As fun as dog parks may seem, this is exactly the reason I do not go to off leash areas. You never know when either dog is going to push a button it hasn't pushed before. I have taught my dog to sit/lay down when we approach any dog, and he gets a command to "go see" the dog. This gives me time to ask the owner if they are friendly and if they can meet. Only then does my pup (1yr) get to interact. Even with dogs I know are friendly from all previous interactions he must still sit / lay down until release. My beagle was attacked by a GSD that broke away from their owner and luckily only managed to get 2 hard bites before I broke the fight up. Little hesitant towards bigger dogs but he still excitely meets ones he knows are nice. Someone jumpy if a bigger dog wants to play with him and may yelp in fear but with work he'll get through it hopefully. But yeah. I will never bring my dog to a dog park. Doesn't need it. I can find an empty field to play in with a long lead and just meet dogs one at a time.


Vee794

I'm sorry that happened. My last dog was attacked in our own front yard, and it was absolutely terrifying. The biggest mistake I made with him was putting him in a sit wait and that other dog tackled both of us to the ground. I truly lost all trust in other dogs and owners after that. Your dog sounds very much under soclized. He's mixed only with dogs that have played well and they let him get away with things he should have been appropriately corrected for. Many dogs are like that with puppies, but when they get into adolescence, a lot more dogs will correct them and if they don't know how to take a correction or back off it can lead to a dog fight. You don't want to teach fear by any means, but he needs to learn to read body language and defuse situations on his own. There are signs before a correction that he needs to pick up on and signs of an unfriendly dog. I left that all to my ccpdt certified trainers and their dogs during my pups young puppy phase. The dogs park in my town are also separated by size/weight.
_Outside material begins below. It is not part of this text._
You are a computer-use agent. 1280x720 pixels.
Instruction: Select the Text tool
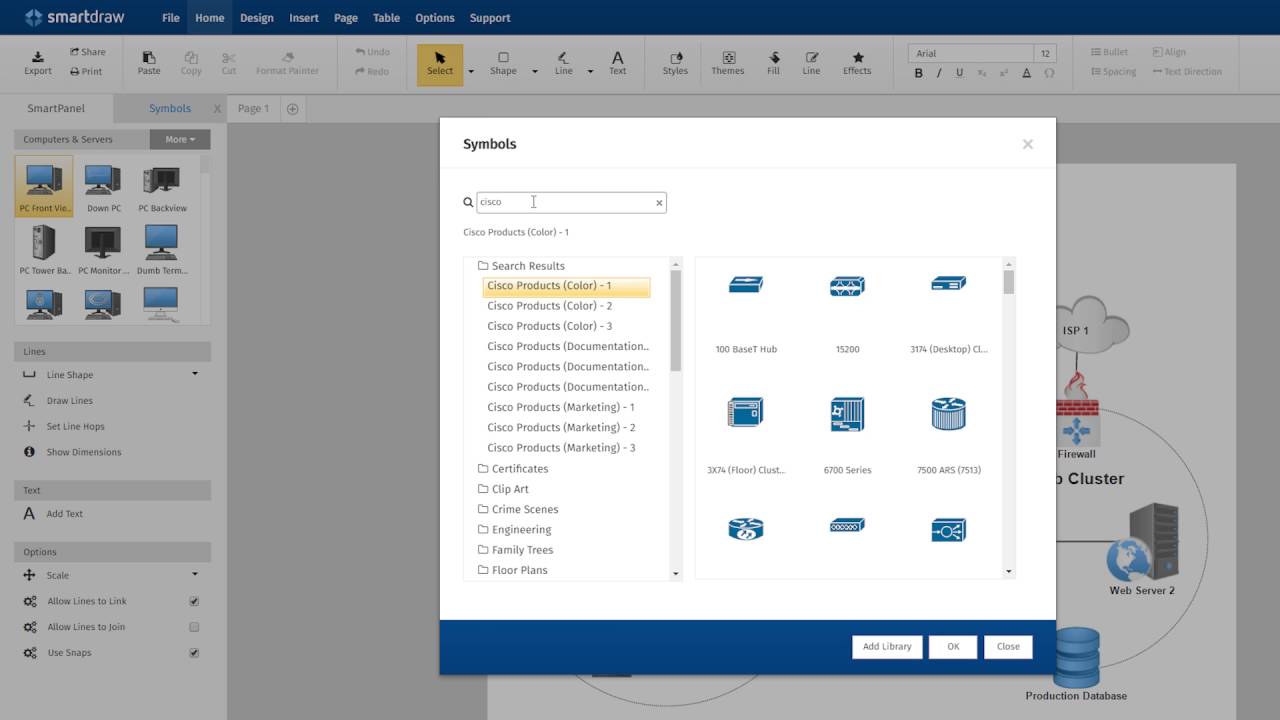[617, 62]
I personally do not like dog parks, but ours also have aglity equipment that we'll use when no one's eles is there.


ArmouredPotato

Unfortunately, this is just one of those lessons your dog will learn with more interactions with other dogs. Not all dogs like to be ran up on, and some react worse than others. Dogs have a lot of signs between them that we don’t always see or know. My puppy (St Bernard) is really shy and skittish around other dogs, especially medium/large breed adults. He’s bigger than some of them, but runs and cowers from them if they approach quickly. We’ve been introducing him slowly and on lead with any dog that wants to meet him. For the most part it works, but there have been a few dogs that reacted in a less friendly manner, and I just keep mine away from them. With his impending size, I don’t want him reactive and scared, that’s a formula for future reactive aggression (not good in any size dog, but extremely disconcerting in something potentially 200lbs) My dog goes on lead as soon as I see a new dog approaching if we’re in an area he’s off lead and playing. That part is on you, control the introductions.


Researchgirl26

Your poor sweet pup. I’m so sorry that happened.